情報のディジタル化,文字,音声,画像などの複数のメディアの統合,インタラクティブ性などマルチメディアの特徴を理解する。また,複数のメディアを編集,統合するオーサリングなど,マルチメディア処理の考え方,必要な資源,機能を理解する。

用語例:Web コンテンツ,ハイパメディア,ストリーミング,オーサリング環境,メディア統合,PDF,DTP

(2)音声処理 ITパスポート 基本情報 応用情報

音声データのディジタル化の原理,音声ファイルの仕組み,代表的な音声ファイル形式の特徴を理解する。

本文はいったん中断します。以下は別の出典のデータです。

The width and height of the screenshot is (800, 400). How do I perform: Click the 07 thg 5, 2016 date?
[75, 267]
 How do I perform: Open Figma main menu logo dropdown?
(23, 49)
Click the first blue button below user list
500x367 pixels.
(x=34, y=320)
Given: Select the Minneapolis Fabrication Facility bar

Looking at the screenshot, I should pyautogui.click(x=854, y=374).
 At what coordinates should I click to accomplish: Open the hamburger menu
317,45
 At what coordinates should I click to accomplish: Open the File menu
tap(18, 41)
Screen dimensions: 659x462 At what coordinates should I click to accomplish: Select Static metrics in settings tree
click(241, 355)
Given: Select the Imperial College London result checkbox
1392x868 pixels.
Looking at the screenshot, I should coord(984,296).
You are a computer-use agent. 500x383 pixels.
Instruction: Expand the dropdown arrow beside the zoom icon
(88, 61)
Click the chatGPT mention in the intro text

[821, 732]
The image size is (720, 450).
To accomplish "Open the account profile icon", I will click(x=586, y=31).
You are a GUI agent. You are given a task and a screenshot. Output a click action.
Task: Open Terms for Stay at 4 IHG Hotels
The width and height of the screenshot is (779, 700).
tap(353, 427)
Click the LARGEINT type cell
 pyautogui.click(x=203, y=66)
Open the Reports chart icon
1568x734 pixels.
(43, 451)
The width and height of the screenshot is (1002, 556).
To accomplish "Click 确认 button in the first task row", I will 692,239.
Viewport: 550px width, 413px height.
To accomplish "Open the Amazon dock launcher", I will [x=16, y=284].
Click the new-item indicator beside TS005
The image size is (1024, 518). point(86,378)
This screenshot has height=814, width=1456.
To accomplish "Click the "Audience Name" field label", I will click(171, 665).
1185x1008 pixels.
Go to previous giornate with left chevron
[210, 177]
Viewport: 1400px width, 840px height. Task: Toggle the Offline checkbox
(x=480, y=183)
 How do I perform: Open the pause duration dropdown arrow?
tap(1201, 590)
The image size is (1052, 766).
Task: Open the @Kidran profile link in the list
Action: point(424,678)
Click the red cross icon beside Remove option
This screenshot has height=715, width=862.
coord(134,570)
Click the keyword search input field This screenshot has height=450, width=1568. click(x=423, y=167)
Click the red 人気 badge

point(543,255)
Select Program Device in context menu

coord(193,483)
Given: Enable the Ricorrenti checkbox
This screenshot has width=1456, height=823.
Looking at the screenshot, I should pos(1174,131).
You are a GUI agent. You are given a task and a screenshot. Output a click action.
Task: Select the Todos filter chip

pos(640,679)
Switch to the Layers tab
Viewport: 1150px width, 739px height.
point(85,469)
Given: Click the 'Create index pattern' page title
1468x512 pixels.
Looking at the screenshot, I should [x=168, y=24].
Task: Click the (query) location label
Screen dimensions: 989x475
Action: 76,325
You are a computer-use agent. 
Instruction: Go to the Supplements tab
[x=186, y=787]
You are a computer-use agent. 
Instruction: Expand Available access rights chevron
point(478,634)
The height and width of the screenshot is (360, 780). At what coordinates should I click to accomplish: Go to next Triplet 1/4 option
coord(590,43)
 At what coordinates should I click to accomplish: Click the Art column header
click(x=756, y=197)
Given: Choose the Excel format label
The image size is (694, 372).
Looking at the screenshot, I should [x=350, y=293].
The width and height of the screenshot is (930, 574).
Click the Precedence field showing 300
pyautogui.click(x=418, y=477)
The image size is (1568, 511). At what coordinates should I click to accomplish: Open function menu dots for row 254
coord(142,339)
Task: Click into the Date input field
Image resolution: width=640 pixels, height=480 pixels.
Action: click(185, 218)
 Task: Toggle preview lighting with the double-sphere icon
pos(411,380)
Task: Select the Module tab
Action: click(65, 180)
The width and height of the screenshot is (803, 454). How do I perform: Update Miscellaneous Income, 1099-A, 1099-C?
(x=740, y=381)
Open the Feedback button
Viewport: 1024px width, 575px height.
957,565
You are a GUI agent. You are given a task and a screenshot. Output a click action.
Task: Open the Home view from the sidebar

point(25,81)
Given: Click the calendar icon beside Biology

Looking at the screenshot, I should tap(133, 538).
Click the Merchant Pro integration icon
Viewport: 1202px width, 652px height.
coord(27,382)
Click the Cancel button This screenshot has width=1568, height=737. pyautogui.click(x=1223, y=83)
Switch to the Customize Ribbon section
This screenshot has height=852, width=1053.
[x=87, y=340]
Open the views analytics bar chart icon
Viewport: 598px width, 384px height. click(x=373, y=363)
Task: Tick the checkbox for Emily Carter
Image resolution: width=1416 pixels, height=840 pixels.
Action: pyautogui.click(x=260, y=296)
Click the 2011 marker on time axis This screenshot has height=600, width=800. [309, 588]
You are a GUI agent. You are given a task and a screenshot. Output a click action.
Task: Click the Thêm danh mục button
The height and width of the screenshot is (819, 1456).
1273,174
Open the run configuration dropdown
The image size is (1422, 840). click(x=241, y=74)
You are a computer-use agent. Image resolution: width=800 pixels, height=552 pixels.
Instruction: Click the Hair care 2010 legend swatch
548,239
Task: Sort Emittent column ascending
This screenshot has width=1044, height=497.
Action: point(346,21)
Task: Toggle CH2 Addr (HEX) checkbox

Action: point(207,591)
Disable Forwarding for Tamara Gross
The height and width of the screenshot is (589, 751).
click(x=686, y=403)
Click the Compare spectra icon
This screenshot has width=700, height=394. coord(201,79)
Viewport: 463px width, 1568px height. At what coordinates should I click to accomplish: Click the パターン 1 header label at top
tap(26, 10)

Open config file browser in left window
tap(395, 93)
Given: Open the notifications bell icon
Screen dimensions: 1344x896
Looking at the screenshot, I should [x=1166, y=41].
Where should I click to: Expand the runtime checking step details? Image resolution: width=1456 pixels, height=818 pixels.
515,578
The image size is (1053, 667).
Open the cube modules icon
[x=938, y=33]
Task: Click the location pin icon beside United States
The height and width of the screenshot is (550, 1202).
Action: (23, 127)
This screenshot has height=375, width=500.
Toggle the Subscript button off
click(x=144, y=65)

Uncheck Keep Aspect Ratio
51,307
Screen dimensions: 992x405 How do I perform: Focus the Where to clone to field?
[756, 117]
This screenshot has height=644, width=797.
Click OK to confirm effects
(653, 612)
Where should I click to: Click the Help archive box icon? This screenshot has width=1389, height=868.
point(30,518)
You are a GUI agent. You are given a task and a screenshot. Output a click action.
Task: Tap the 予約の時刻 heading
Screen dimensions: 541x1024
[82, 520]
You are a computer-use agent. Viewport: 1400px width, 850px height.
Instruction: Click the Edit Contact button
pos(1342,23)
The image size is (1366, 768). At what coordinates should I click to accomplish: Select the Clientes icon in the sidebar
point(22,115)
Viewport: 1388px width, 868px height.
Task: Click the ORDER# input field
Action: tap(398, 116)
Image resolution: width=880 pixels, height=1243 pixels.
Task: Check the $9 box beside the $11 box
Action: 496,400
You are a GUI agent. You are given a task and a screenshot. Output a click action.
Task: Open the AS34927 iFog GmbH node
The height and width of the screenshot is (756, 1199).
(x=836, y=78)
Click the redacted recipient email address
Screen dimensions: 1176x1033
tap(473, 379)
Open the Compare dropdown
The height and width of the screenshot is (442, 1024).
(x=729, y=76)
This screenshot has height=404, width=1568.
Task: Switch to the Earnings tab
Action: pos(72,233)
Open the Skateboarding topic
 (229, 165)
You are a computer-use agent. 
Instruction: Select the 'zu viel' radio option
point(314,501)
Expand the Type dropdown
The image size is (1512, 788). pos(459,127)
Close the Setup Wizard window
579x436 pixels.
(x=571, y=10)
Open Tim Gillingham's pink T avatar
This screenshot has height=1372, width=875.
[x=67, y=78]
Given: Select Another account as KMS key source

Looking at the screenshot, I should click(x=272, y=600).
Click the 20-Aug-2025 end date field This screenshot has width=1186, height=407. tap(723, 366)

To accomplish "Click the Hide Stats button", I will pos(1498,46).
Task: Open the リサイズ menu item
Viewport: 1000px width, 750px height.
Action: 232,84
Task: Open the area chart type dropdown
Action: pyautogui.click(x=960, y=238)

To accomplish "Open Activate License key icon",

用語例:PCM(Pulse Code Modulation:パルス符号変調),MIDI,WAV(Waveform Audio Format),AU(Audio or mu-law),AIFF(Audio Interchange File Format),MP3,標本化周波数,量子化ビット数,MIDI 音源,サンプリング

(3)静止画処理 ITパスポート 基本情報 応用情報

光の3 原色(Red,Green,Blue)と色の3 原色(Cyan,Magenta,Yellow),画素(ピクセル),解像度,階調など,コンピュータにおける画像表現の仕組み,代表的な静止画ファイル形式の特徴を理解する。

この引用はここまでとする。